European markets fell Wednesday with the investors' disappointment over the worse-than-expected Japanese growth data in July, another indication of the weakening global economic condition.
The French CAC 40 index declined 0.90 percent or 31.63 points to 3481.65. Shares of Peugeot SA fell 2.14 percent and shares of Vinci SA dropped 1.52 percent.
London’s FTSE 100 index was down 0.84 percent or 49.34 points to 5808.18. Shares of Evraz PLC fell 2.37 percent and shares of Fresnillo PLC were down 2.40 percent.
The German DAX 30 index fell 0.78 percent or 54.99 points to 7034.33. Shares of Daimler AG dropped 1.32 percent and shares of Commerzbank AG declined 1.17 percent.
Spain's IBEX 35 was down 1.79 percent or 135.30 points to 7409.20. Shares of Abengoa SA fell 3.95 percent and shares of Acciona SA declined 3.24 percent.
Japan reported Wednesday a return to trade deficit in July as compared to the surplus in the previous month with a decrease in the exports and an increase in the imports. The Finance Ministry data showed that the country recorded 517.4 billion yen ($6.5 billion) trade deficit in July, down from the 60.3 billion yen surplus in June.
Meanwhile, Greek Prime Minister Antonis Samaras has an official meeting scheduled with Eurogroup chief Jean-Claude Juncker in Athens, Wednesday. Talks are likely to focus on a delay in the fiscal adjustment, likely by two years as favored by Samaras.
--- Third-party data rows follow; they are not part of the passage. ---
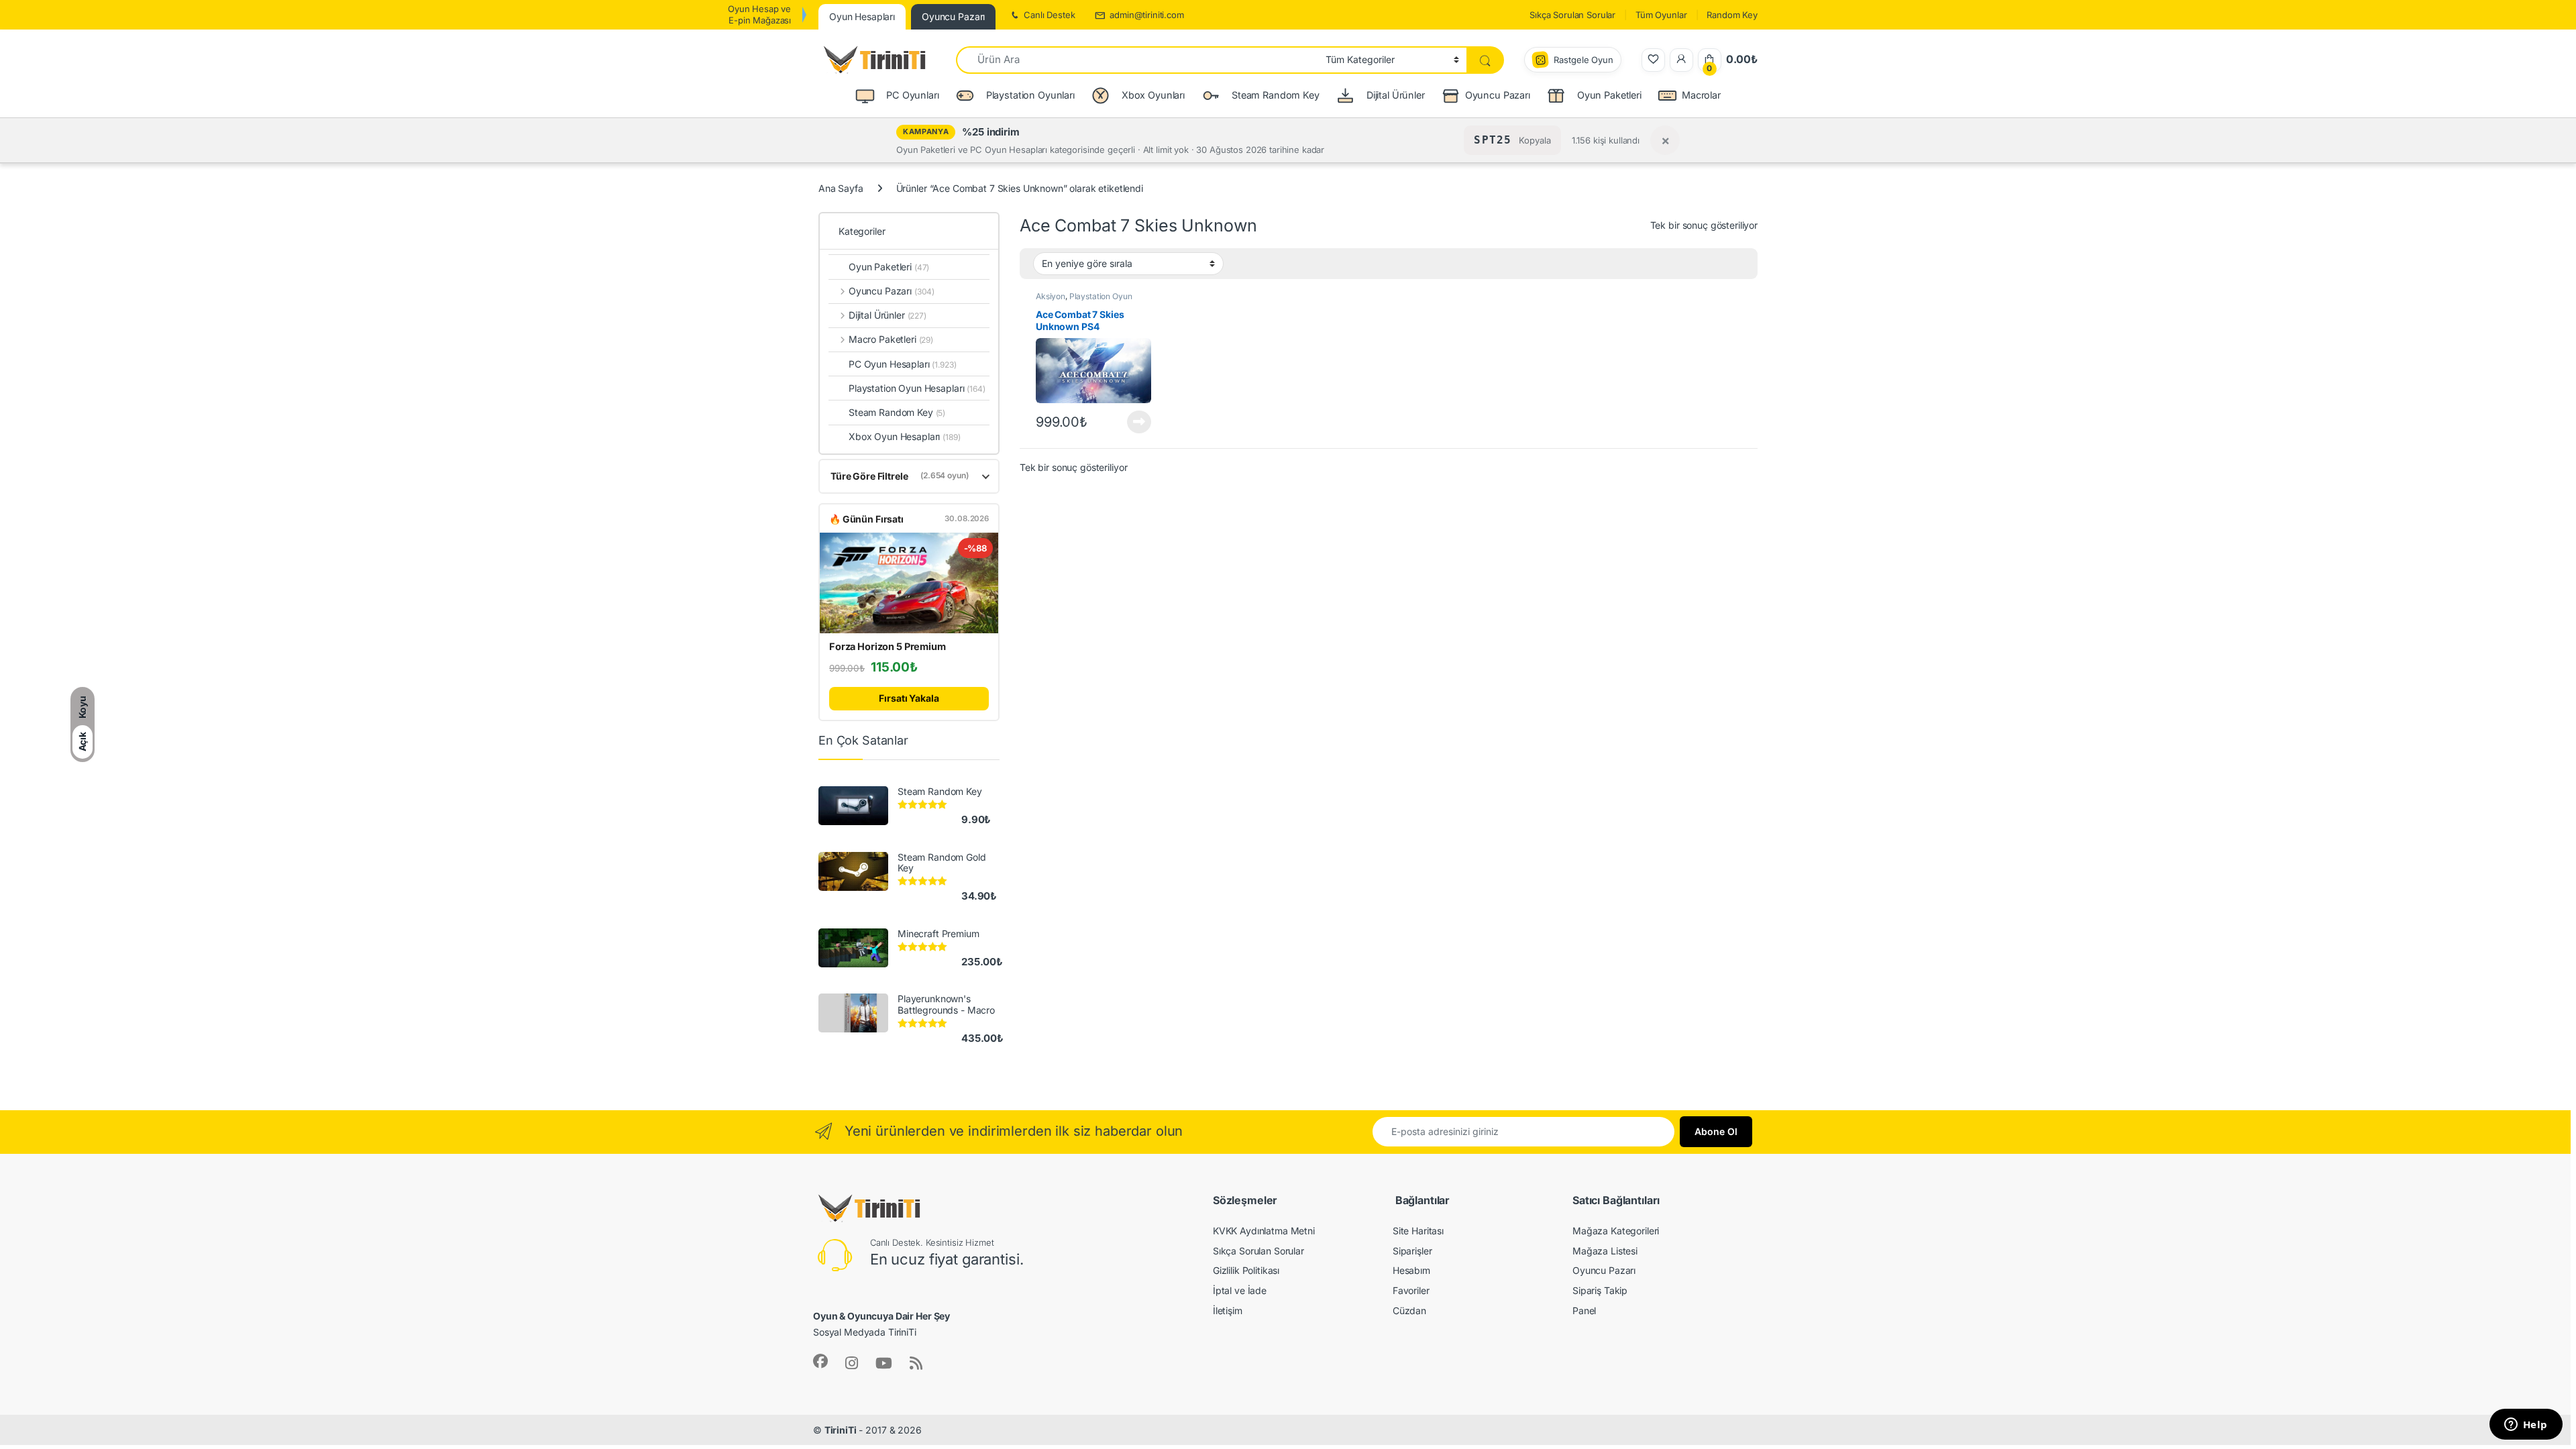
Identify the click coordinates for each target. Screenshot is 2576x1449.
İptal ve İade (1240, 1290)
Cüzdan (1409, 1310)
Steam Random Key (897, 412)
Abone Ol (1716, 1131)
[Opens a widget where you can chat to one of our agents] (2526, 1425)
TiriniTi (840, 1430)
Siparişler (1412, 1250)
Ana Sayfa (840, 188)
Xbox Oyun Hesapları (905, 436)
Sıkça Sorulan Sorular (1572, 14)
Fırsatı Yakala (908, 698)
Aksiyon (1050, 296)
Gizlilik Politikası (1246, 1270)
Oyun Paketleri (889, 266)
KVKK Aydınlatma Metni (1264, 1230)
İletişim (1227, 1310)
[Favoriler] (1653, 60)
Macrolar (1701, 95)
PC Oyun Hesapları (903, 364)
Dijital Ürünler (887, 315)
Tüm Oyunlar (1660, 14)
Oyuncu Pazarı (1497, 95)
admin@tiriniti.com (1146, 14)
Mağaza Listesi (1605, 1250)
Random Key (1732, 14)
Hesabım (1411, 1270)
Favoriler (1411, 1290)
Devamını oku (1131, 422)
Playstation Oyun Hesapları (917, 388)
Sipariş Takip (1599, 1290)
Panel (1584, 1310)
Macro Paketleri (891, 339)
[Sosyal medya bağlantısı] (820, 1361)
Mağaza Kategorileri (1615, 1230)
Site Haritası (1418, 1230)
The focus this week continues to be on Greece as a series of meetings will be held between its government and other European leaders to discuss in detail the austerity measures to be introduced in the country.
Market players sense that the policymakers in the euro zone urgently need to translate the European Central Bank (ECB) President Mario Draghi's statements of monetary easing measures into action. A re-launch of the ECB's bond-buying program is the absolute minimum to be expected.
“Notwithstanding the rather shrill denial by the ECB, on Monday, of any unlimited-intervention yield cap the market continues to trade on the assumption that Draghi’s anything necessary to save EMU speech will not be an empty promise,” Credit Agricole said in note.